-- Data to process follows --
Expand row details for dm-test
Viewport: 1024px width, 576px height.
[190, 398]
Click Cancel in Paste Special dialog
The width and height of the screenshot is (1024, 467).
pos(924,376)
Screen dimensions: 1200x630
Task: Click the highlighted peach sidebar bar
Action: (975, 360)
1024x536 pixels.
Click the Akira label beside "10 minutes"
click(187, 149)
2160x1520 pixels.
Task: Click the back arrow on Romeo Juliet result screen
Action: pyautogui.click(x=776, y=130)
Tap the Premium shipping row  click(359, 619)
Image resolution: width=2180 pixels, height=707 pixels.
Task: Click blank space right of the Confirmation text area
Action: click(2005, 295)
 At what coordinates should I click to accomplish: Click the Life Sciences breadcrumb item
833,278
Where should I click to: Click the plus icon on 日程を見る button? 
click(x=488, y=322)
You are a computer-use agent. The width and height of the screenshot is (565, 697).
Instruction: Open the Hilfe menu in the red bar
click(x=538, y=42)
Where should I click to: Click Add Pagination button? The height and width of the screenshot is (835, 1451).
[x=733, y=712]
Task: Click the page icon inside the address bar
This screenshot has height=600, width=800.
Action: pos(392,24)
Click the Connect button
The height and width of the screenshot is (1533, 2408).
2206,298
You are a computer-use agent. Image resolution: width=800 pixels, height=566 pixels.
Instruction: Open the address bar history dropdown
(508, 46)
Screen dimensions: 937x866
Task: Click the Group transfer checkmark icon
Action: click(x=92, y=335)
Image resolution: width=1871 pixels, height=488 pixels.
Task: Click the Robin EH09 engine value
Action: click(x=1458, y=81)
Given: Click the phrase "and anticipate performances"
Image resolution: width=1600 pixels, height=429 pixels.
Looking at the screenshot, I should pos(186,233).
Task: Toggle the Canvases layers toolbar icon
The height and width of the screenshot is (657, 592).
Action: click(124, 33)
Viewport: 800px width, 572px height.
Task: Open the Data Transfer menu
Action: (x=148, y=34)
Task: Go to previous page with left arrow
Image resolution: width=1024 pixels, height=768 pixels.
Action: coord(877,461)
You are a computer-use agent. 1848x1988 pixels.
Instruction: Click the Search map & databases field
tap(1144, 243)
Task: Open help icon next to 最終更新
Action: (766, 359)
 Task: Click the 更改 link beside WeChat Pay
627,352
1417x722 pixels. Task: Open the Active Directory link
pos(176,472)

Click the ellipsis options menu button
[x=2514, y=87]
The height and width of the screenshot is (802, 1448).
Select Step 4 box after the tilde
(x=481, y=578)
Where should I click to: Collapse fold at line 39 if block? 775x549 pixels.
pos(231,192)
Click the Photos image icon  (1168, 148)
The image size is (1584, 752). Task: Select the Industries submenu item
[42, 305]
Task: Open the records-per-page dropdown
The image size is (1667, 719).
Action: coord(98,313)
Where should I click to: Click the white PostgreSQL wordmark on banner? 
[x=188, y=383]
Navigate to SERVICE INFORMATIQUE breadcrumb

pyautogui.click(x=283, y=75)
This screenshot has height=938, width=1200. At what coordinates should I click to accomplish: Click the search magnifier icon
-- Data to process concluded --
Beginning with the line above that contains "Image resolution: width=1024", copy each line exactly up to and including the line that contains "Task: Open the records-per-page dropdown", and go no further.

* _Expected output_:
Image resolution: width=1024 pixels, height=768 pixels.
Action: coord(877,461)
You are a computer-use agent. 1848x1988 pixels.
Instruction: Click the Search map & databases field
tap(1144, 243)
Task: Open help icon next to 最終更新
Action: (766, 359)
 Task: Click the 更改 link beside WeChat Pay
627,352
1417x722 pixels. Task: Open the Active Directory link
pos(176,472)

Click the ellipsis options menu button
[x=2514, y=87]
The height and width of the screenshot is (802, 1448).
Select Step 4 box after the tilde
(x=481, y=578)
Where should I click to: Collapse fold at line 39 if block? 775x549 pixels.
pos(231,192)
Click the Photos image icon  (1168, 148)
The image size is (1584, 752). Task: Select the Industries submenu item
[42, 305]
Task: Open the records-per-page dropdown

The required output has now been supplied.